Some of the things I have learned along the way are:
1. One of the most important things anyone can do is learn how to make the next decision and take the next best step. People get caught up on doing the right or wrong thing and not wanting to fail when none of these things are predictable and there are a lot of “right” ways. Another way to state it is learning how to fail and move forward with the data. It’s all data.
2. Everyone is making shit up as they go. Just because something worked for someone else does not mean it will automatically work for you. Try something. If it doesn’t work, try something else, but just because people are doing things a certain way does not mean it is the best or only way.
3. Everything is made up! Literally all of it. Some of it is helpful but most of it. Not really. You can decide for yourself how you live your life. Most people encouraging you to follow the rules either aren’t following them themselves or are miserable because they do. Choose for yourself.
4. Don’t take things personally, especially when someone doesn’t know you personally. You’re still human, so if something hurts your feelings, that’s ok. Be human. Cry, feel, then question why. If someone criticizes you or gives you feedback, it’s up to you to determine whether that feedback is relevant or valid. Either way, don’t make it about your value as a person or (insert title here). Learn from it if you can, release it if not.

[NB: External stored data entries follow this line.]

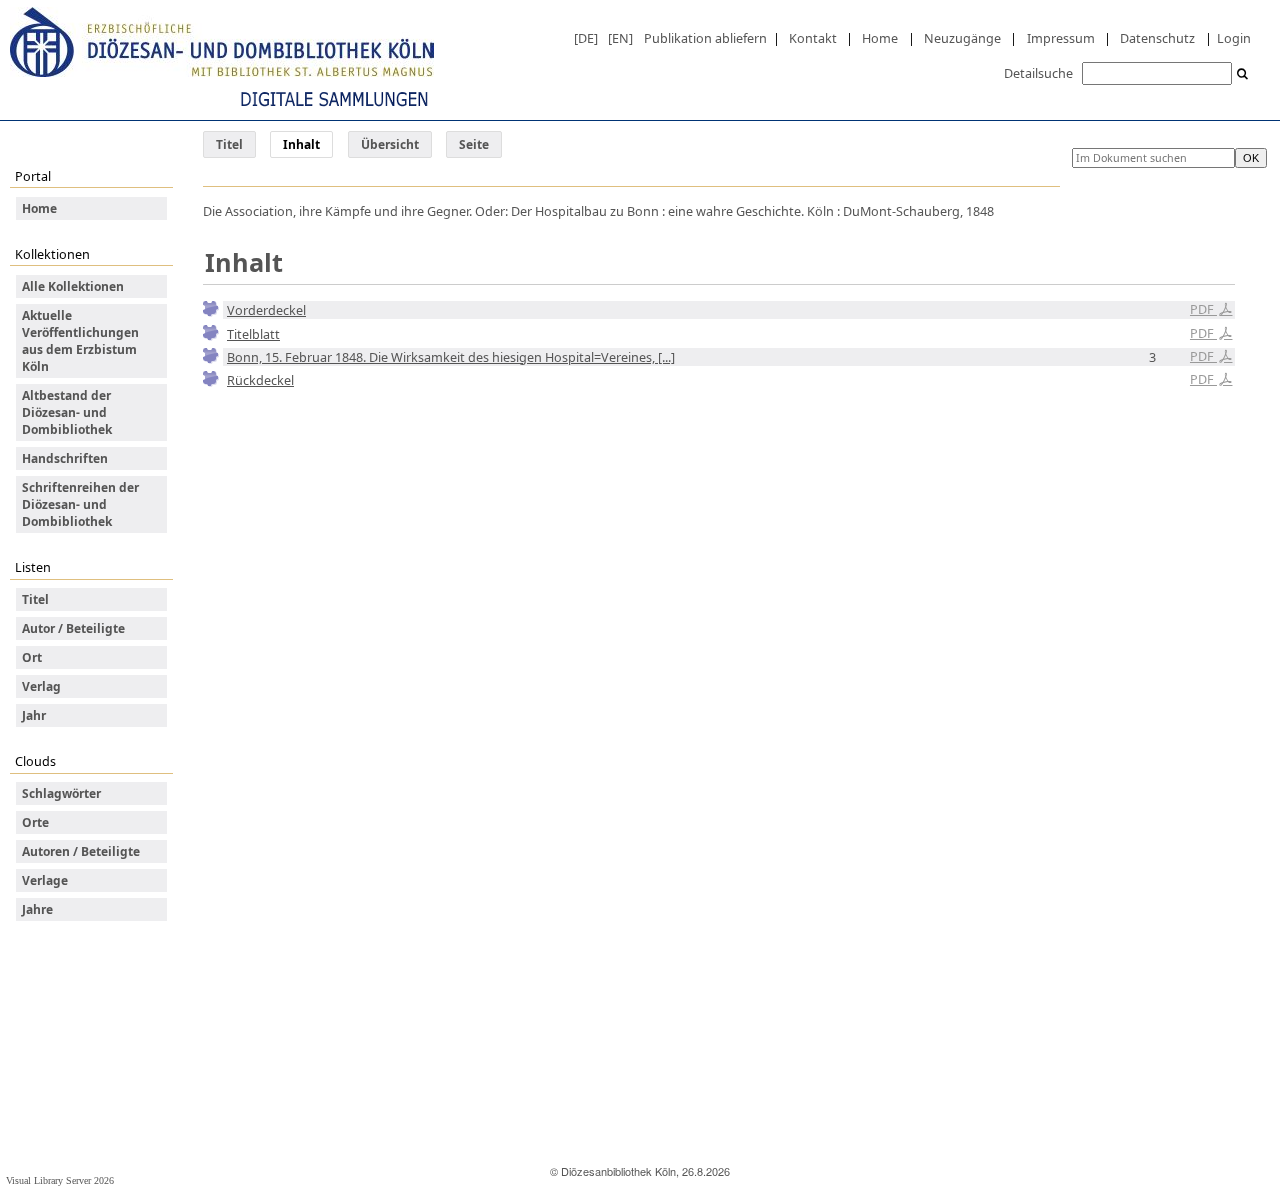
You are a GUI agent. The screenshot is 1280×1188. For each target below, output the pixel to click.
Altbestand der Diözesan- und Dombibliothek (67, 412)
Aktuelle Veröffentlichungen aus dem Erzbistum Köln (80, 341)
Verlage (45, 880)
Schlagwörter (61, 793)
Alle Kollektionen (73, 286)
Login (1234, 38)
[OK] (1243, 74)
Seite (474, 144)
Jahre (37, 909)
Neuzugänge (962, 38)
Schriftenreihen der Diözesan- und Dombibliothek (80, 504)
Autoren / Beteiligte (81, 851)
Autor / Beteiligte (73, 628)
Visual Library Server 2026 (60, 1180)
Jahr (34, 715)
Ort (32, 657)
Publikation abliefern (705, 38)
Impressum (1061, 38)
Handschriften (65, 458)
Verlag (41, 686)
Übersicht (390, 144)
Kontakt (813, 38)
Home (880, 38)
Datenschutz (1157, 38)
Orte (35, 822)
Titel (229, 144)
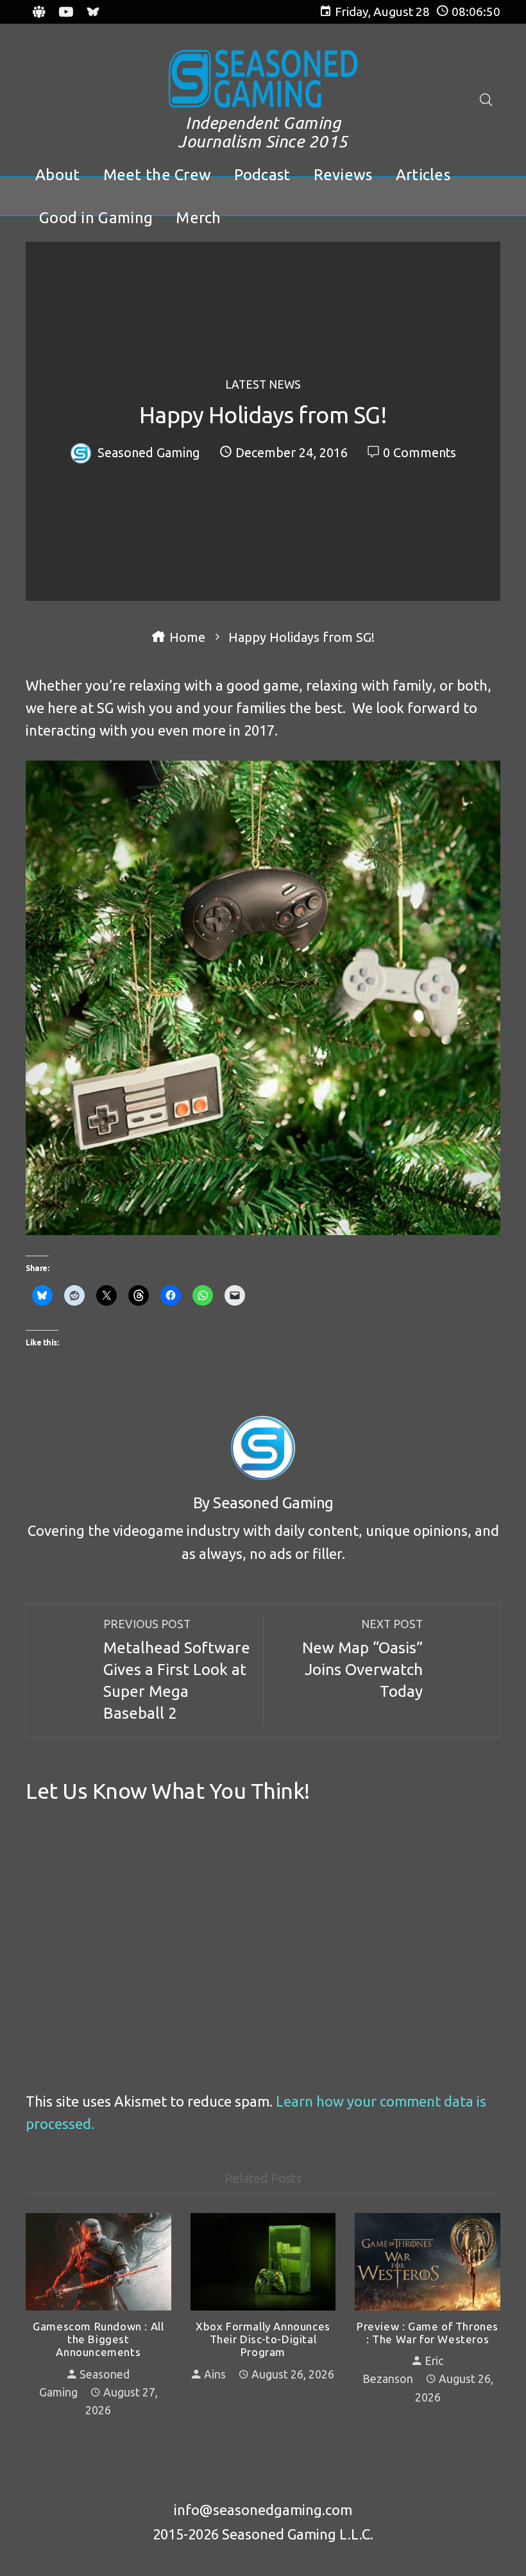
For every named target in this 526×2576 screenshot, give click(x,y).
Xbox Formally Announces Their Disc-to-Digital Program (263, 2339)
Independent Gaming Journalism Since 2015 (263, 132)
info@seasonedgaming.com (263, 2510)
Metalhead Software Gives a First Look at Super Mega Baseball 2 (176, 1670)
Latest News (263, 385)
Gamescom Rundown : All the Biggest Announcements (98, 2339)
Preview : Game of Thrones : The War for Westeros (427, 2332)
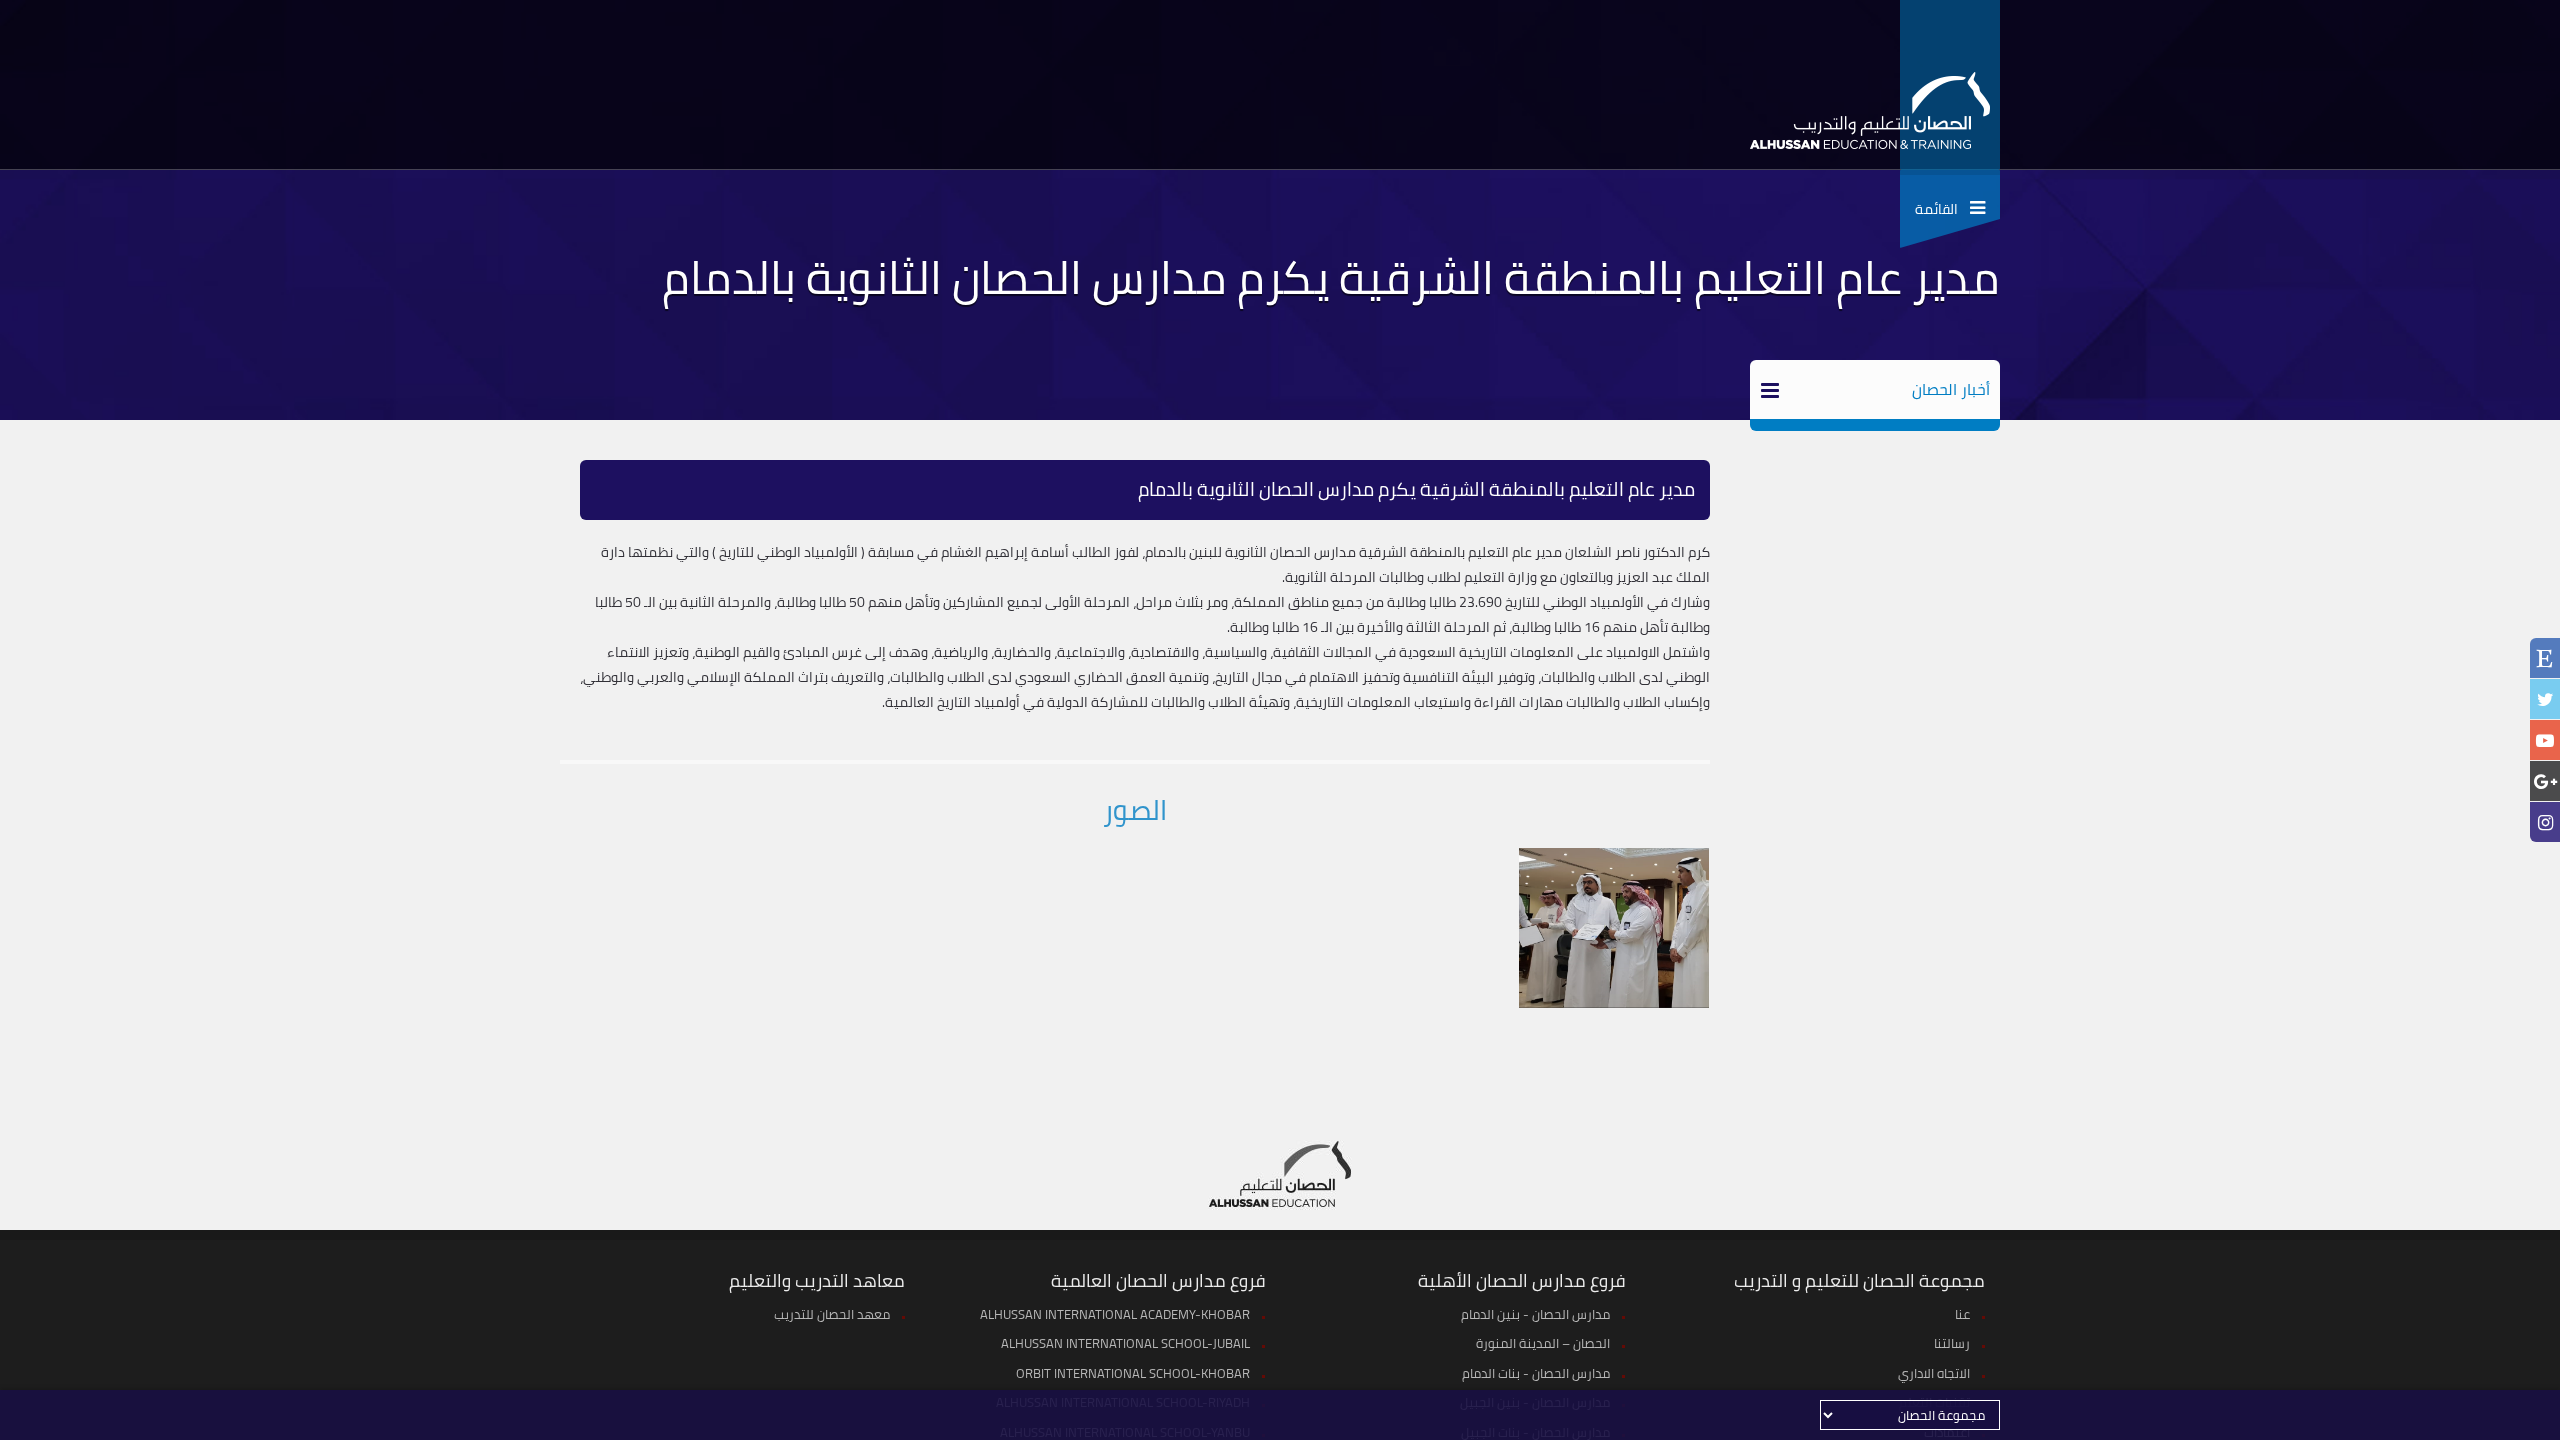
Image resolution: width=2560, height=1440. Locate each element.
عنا (1962, 1314)
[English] (2545, 660)
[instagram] (2545, 822)
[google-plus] (2545, 781)
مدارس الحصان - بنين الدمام (1535, 1314)
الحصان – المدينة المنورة (1543, 1343)
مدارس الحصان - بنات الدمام (1536, 1373)
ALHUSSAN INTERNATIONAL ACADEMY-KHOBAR (1115, 1314)
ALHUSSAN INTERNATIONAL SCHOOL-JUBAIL (1125, 1343)
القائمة (1942, 209)
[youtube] (2545, 740)
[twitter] (2545, 699)
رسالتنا (1952, 1343)
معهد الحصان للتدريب (832, 1314)
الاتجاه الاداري (1934, 1373)
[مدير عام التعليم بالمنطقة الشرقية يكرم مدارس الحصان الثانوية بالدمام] (1614, 928)
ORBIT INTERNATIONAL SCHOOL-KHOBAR (1133, 1373)
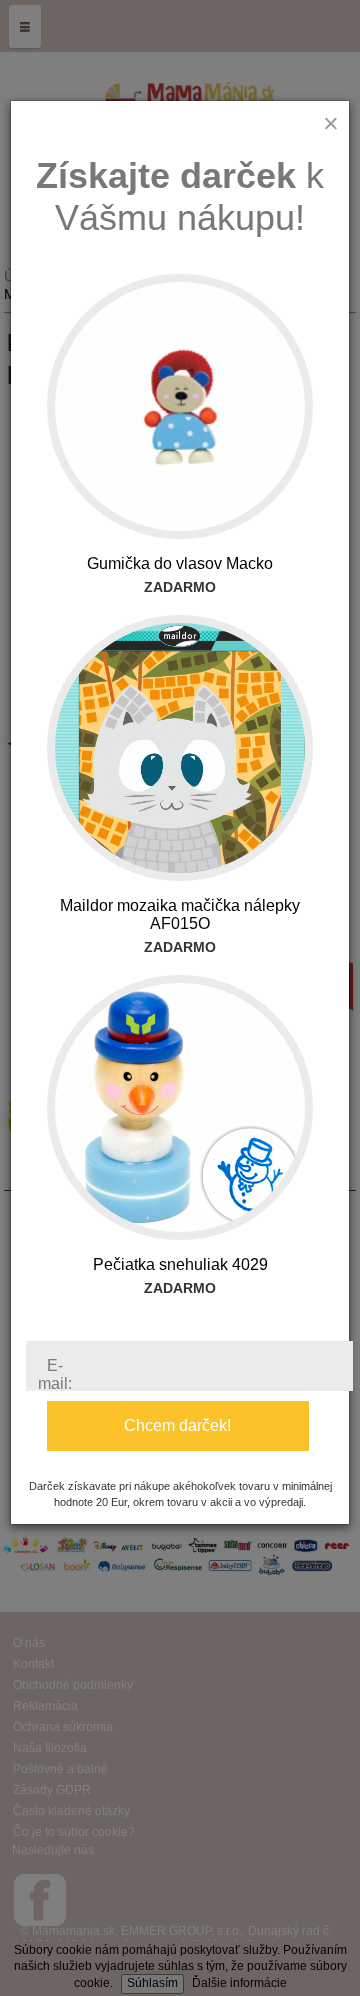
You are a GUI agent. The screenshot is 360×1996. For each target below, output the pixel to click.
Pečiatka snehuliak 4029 (180, 1264)
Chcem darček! (177, 1425)
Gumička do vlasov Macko (180, 563)
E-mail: (55, 1374)
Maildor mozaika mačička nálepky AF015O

Any places to eat or things to do that you can share with our readers? If they have a friend visiting town, what are some spots they could take them to?
I’m a bit of a homebody and newer to Houston, so my list may be a little limited. My favorite brunch spot and the place I recommend for all people coming from out of town is the Breakfast Klub. I don’t care what anyone says, the food slaps and I love the service. Just go on a weekday. For a vibe, I recommend Little Hen or the Honey Hole. They’re super cute and IG worthy but also have good food. I would also recommend Wild Coffee Shop, Bar, and Dispensary for their croissant and coffee if you want to take a little break and chat. Then head over to Sixty Vines for some good food and wine. One of my favorite places to visit weekly is Kindred Stories, a Black owned bookstore in the 3rd ward. If you like oysters, hit up Caracol for their happy hour. If you’re trying to get fancy, Steak 48 wins for me every time for their ribeye, dessert, and ambiance. Otherwise, I’m in the house.
Shoutout is all about shouting out others who you feel deserve additional recognition and exposure. Who would you like to shoutout?
There are way too many people to name. This work does not happen without many resources, supporters, and mentors. If I had to name someone, I would have to shoutout my business bestie, Wanda Swan, who is the CEO of Start by Talking, LLC, anti-oppression education, assessment, and multimedia company that supports leaders and organizations in interrogating their personal and professional relationships with anti-Blackness and White Supremacy. She has been such a huge supporter and friend as a fellow entrepreneur and is doing amazing anti-oppressive work in the coaching and consulting space. She keeps me encouraged and continues to show me what is possible when you stay committed to your vision!